►

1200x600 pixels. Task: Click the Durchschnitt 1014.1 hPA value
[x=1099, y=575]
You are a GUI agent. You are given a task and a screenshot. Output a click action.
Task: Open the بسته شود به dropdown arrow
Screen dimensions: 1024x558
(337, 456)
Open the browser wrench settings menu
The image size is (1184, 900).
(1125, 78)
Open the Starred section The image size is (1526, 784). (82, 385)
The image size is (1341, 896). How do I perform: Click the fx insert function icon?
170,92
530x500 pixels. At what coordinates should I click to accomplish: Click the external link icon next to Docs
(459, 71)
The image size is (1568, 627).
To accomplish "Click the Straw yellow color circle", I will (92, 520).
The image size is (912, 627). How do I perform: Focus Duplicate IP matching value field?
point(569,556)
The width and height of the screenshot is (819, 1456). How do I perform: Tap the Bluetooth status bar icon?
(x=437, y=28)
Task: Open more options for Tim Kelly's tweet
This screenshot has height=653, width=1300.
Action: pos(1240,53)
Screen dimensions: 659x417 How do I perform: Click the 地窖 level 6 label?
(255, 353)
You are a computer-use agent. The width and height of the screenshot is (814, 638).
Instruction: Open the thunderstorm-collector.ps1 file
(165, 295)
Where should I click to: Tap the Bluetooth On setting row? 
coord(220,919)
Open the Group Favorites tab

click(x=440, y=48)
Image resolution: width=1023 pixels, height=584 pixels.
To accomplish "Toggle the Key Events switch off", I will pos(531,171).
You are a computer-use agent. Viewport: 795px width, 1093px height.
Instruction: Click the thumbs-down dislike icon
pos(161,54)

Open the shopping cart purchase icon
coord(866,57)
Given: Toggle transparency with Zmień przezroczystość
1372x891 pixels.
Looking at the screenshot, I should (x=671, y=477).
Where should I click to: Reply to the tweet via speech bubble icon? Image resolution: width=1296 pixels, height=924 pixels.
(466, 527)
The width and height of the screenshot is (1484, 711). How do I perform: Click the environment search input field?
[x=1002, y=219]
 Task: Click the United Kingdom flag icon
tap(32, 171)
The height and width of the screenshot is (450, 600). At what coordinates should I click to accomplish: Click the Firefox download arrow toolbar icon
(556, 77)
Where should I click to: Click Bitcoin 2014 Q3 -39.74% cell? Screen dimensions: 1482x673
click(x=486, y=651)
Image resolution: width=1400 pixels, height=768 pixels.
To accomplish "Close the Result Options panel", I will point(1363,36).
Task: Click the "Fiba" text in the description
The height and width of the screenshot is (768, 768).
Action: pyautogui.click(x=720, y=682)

◄

**Problem requirements:** All the records above need to be printed exactly.

**Final answer:**
1200x600 pixels. Task: Click the Durchschnitt 1014.1 hPA value
[x=1099, y=575]
You are a GUI agent. You are given a task and a screenshot. Output a click action.
Task: Open the بسته شود به dropdown arrow
Screen dimensions: 1024x558
(337, 456)
Open the browser wrench settings menu
The image size is (1184, 900).
(1125, 78)
Open the Starred section The image size is (1526, 784). (82, 385)
The image size is (1341, 896). How do I perform: Click the fx insert function icon?
170,92
530x500 pixels. At what coordinates should I click to accomplish: Click the external link icon next to Docs
(459, 71)
The image size is (1568, 627).
To accomplish "Click the Straw yellow color circle", I will (92, 520).
The image size is (912, 627). How do I perform: Focus Duplicate IP matching value field?
point(569,556)
The width and height of the screenshot is (819, 1456). How do I perform: Tap the Bluetooth status bar icon?
(x=437, y=28)
Task: Open more options for Tim Kelly's tweet
This screenshot has height=653, width=1300.
Action: pos(1240,53)
Screen dimensions: 659x417 How do I perform: Click the 地窖 level 6 label?
(255, 353)
You are a computer-use agent. The width and height of the screenshot is (814, 638).
Instruction: Open the thunderstorm-collector.ps1 file
(165, 295)
Where should I click to: Tap the Bluetooth On setting row? 
coord(220,919)
Open the Group Favorites tab

click(x=440, y=48)
Image resolution: width=1023 pixels, height=584 pixels.
To accomplish "Toggle the Key Events switch off", I will pos(531,171).
You are a computer-use agent. Viewport: 795px width, 1093px height.
Instruction: Click the thumbs-down dislike icon
pos(161,54)

Open the shopping cart purchase icon
coord(866,57)
Given: Toggle transparency with Zmień przezroczystość
1372x891 pixels.
Looking at the screenshot, I should (x=671, y=477).
Where should I click to: Reply to the tweet via speech bubble icon? Image resolution: width=1296 pixels, height=924 pixels.
(466, 527)
The width and height of the screenshot is (1484, 711). How do I perform: Click the environment search input field?
[x=1002, y=219]
 Task: Click the United Kingdom flag icon
tap(32, 171)
The height and width of the screenshot is (450, 600). At what coordinates should I click to accomplish: Click the Firefox download arrow toolbar icon
(556, 77)
Where should I click to: Click Bitcoin 2014 Q3 -39.74% cell? Screen dimensions: 1482x673
click(x=486, y=651)
Image resolution: width=1400 pixels, height=768 pixels.
To accomplish "Close the Result Options panel", I will point(1363,36).
Task: Click the "Fiba" text in the description
The height and width of the screenshot is (768, 768).
Action: pyautogui.click(x=720, y=682)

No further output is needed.